- Breidenbach, L., Cachin, C., Coventry, A., Juels, A., & Miller, A. (2021, February 24). Chainlink Off-Chain Reporting Protocol. Retrieved from https://chain.link/ocrpaper
Core Research Question
- How does the Chainlink Off-Chain Reporting protocol work, what are its design goals, and what are the algorithms used for its implementation in the Chainlink Network?
- Oracles are off-chain agents that connect on-chain smart contracts to external resources such as data APIs that reside outside of a blockchain network. Such data is often required in the execution of automated smart contract applications.
- Price Feeds are on-chain reference contracts updated by oracles and provide smart contracts access to financial market data regarding various assets, enabling the creation of decentralized finance (DeFi) applications.
- Gas is the unit that measures the amount of computational effort required to execute and validate transactions on the Ethereum blockchain.

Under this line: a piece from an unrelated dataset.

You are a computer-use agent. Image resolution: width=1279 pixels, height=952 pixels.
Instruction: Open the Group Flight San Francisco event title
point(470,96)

More complex transactions performing many operations consume more units of gas.
- Gas price is the amount of ETH that is required to be paid per unit of gas to miners on the Ethereum network. Gas prices are denoted in Gwei, with each unit Gwei being equal to 10-9 ETH. Times of higher network congestion result in a higher gas price and more expensive transactions.
- On-chain Aggregation is an oracle network model where each node fetches data from an external data source and posts it on-chain within separate transactions. Each transaction consumes gas and thus each node must pay an individual transaction fee determined by the current gas price.

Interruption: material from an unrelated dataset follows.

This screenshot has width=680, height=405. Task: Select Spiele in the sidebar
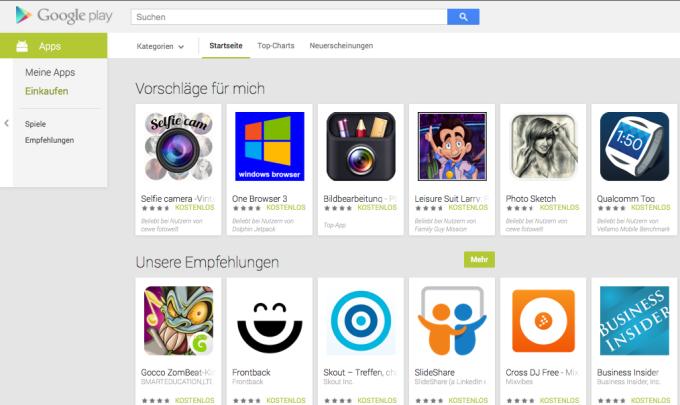click(x=35, y=124)
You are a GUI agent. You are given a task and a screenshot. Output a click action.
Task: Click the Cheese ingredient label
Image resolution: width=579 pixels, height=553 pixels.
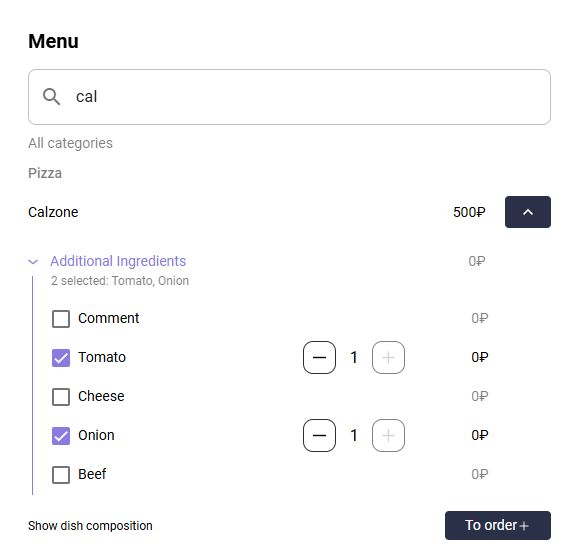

- Off-chain Aggregation is an oracle network model where each node fetches data from an external data source and then collectively aggregates their responses off-chain into a single transaction containing a sorted list of values. Only a single node submits the transaction on-chain, reducing the total amount of gas consumed per update.
- Oracle Report is a collection of responses from nodes within an oracle network during one update period. A report includes each node’s individual observation and their associated signature.
The Off-Chain Reporting (OCR) Protocol is a scalability upgrade of the decentralized oracle network Chainlink which decreases the on-chain gas costs of generating updates for the Price Reference Feeds by moving the data aggregation process off-chain using a distributed peer-to-peer network. OCR reduces the number of on-chain transactions required per update in an oracle network with n nodes from O(n) to O(1).
The OCR protocol is described as being developed with four primary goals:
- Resilience: The protocol should be resilient to different kinds of failures involving Byzantine nodes and infrastructure crashes. An honest OCR node that is temporarily disrupted should be able to recover and rejoin the protocol quickly and without manual intervention.
- Simplicity: In order to quickly meet market demand for oracle scalability, the protocol is designed to favor a straightforward implementation.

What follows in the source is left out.